Scalper : dépouiller du cuir chevelu, de la chevelure. Symbole pour lui de force, pour elle, de féminité. S’en prendre expressément à la dignité d’autrui. Dans certains cas, c’est plus métaphorique que d’autres.

Présentée par Bienvenues aux dames! depuis le 24 janvier à l’Espace Libre, Scalpée introduit le spectateur dans une période chaotique de la vie de trois individus ayant, jusque-là, toujours vécu dans une ignorance accommodante. Les personnages reçoivent de plein fouet, et au visage, une réalité d’autant plus décevante. Que leur décalage soit le résultat de la fuite, d’une confiance aveugle ou d’une existence par procuration, leurs vies se tiennent à un tournant décisif.

La violence de la réaction d’une victime n’est pas nécessairement proportionnelle à l’ampleur du mal qu’on lui a infligé. Certaines personnes font preuve d’une force tranquille qui amoindrit la culpabilité des témoins silencieux. Trois personnes sont écorchées à vif dans cette pièce et pourtant pas une minute, on ne ressentira d’empathie entre eux, sinon peut-être de la part de la plus dépouillée de tous. Cette impression de distance se ressent également à travers le jeu des acteurs. Le langage soutenu, littéraire, conforte le spectateur dans une prise de conscience détachée d’une réalité concrète. Mais cette distanciation justement, rappelle à l’ordre : «C’est pas bête tout ça, à dire vrai, je suis conscient de la problématique, de la crise qui fût son paroxysme et ça me touche, dans la mesure où je n’aimerais pas être dans cette position, mais je ne bouge pas pour autant. Je ne suis pas directement confronté à la situation. C’est un spectacle, c’est un documentaire, c’est le téléjournal de 18 heures.»

Bien que le conflit d’Oka soit au centre de l’intrigue, que l’action évolue autour de ses enjeux et conséquences, c’est plutôt l’humain, ses interactions et son égocentrisme, qui poussent vers les pires bassesses, qui sont remis en cause.

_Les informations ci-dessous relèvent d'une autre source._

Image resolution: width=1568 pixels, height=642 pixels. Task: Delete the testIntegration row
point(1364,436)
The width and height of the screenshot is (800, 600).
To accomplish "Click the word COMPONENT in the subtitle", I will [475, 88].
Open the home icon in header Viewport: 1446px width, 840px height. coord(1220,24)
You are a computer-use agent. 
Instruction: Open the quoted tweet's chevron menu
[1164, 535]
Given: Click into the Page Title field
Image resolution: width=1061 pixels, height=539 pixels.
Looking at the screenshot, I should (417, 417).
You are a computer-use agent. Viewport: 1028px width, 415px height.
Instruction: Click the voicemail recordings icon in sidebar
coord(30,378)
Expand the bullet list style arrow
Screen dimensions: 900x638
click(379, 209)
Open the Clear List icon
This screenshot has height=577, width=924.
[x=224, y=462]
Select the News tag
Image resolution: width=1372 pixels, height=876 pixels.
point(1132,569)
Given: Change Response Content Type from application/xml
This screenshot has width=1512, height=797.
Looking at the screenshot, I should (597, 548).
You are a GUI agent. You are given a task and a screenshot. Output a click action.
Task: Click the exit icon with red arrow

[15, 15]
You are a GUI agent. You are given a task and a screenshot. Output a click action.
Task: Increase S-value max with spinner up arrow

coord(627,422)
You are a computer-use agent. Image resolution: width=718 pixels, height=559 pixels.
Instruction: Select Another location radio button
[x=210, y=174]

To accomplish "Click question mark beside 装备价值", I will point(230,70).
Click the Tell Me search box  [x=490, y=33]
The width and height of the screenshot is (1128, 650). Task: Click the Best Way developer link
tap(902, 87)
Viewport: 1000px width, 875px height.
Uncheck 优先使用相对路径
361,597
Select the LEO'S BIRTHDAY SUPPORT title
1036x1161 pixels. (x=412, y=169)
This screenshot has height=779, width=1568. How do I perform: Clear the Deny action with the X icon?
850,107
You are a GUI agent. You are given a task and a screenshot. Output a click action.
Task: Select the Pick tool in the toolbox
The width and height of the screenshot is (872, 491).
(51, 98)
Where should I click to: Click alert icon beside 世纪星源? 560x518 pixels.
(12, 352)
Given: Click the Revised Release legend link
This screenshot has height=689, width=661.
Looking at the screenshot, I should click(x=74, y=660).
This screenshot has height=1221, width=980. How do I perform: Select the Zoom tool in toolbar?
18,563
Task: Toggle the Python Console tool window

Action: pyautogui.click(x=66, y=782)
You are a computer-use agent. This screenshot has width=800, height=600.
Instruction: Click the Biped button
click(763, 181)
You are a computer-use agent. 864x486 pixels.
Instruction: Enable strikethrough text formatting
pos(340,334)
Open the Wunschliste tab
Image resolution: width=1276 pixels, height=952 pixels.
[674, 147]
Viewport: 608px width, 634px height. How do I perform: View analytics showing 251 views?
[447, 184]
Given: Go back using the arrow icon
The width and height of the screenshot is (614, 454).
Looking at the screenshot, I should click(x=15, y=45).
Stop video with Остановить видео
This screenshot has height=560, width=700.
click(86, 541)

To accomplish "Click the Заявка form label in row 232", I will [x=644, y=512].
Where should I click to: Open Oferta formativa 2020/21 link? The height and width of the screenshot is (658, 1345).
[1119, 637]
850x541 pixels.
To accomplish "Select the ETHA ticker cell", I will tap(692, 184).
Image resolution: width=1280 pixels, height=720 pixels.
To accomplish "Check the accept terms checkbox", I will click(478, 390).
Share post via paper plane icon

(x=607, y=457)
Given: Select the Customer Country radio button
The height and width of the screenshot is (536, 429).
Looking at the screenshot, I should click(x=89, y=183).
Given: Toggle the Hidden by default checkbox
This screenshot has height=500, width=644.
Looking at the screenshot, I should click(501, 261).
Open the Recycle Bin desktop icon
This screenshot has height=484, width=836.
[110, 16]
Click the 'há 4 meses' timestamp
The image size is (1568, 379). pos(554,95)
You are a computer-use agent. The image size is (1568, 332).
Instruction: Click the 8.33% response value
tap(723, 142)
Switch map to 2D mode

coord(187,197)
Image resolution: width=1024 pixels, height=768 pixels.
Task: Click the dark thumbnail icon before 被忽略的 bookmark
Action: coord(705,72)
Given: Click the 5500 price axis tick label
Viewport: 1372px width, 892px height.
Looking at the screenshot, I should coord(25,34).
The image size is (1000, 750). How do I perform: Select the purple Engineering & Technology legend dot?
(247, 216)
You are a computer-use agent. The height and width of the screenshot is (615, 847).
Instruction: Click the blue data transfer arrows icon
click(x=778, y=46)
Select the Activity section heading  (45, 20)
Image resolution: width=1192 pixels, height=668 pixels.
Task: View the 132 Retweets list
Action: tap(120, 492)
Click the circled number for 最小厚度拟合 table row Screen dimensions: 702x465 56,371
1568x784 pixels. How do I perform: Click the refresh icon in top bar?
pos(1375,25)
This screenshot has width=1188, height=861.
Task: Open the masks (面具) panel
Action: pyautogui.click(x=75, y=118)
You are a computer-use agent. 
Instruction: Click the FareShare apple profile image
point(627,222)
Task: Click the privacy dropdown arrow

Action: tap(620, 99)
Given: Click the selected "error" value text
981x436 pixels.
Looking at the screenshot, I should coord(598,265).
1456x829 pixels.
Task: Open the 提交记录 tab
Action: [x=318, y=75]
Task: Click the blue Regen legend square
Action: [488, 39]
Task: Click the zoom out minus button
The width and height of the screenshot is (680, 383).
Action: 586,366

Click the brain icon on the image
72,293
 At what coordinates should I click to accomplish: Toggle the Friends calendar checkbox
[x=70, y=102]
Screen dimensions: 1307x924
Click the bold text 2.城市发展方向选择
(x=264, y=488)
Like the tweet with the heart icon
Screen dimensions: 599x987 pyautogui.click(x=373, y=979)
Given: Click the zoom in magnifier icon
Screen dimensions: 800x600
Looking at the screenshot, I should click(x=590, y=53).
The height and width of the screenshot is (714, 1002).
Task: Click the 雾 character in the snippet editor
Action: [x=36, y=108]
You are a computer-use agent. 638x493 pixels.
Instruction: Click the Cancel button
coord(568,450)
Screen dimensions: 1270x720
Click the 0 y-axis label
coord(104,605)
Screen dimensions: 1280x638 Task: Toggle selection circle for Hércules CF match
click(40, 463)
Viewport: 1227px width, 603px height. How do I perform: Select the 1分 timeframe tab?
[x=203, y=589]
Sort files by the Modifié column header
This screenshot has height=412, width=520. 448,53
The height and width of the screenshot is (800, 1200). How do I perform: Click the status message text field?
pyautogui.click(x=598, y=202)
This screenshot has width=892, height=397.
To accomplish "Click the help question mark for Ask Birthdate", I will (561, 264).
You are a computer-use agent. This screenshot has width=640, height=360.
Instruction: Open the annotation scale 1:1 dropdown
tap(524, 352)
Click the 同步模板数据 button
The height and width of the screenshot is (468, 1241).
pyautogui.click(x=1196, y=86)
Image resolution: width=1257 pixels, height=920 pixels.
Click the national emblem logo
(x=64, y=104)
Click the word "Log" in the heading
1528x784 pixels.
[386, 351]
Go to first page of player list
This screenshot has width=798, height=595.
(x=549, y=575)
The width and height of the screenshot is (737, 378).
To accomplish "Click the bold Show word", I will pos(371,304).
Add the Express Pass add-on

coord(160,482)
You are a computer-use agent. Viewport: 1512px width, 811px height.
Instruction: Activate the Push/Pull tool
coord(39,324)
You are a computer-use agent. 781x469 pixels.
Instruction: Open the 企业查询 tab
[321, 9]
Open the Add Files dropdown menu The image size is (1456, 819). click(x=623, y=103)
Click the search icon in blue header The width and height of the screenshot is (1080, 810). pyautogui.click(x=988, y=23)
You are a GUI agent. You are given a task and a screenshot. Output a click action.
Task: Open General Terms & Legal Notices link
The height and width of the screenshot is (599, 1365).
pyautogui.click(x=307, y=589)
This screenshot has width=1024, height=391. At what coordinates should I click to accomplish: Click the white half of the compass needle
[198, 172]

Ça fait beaucoup de choses à gérer par moments, mais c’est, sans l’ombre d’un doute, l’effet recherché. De la plume acérée d’Anne-Marie Olivier aux choix de mise en scène de Véronique Côté (et mention spéciale à la direction artistique), tout est trop en contrôle pour que cela ne soit pas intentionnel. Une expérience, insolite oui, mais qui fait réfléchir.

Et si vous n’avez pas une minute de répit d’ici le 9 février, sachez que Bienvenues aux dames! présentera également Scalpée au Théâtre de la Bordée en mars 2013. À surveiller.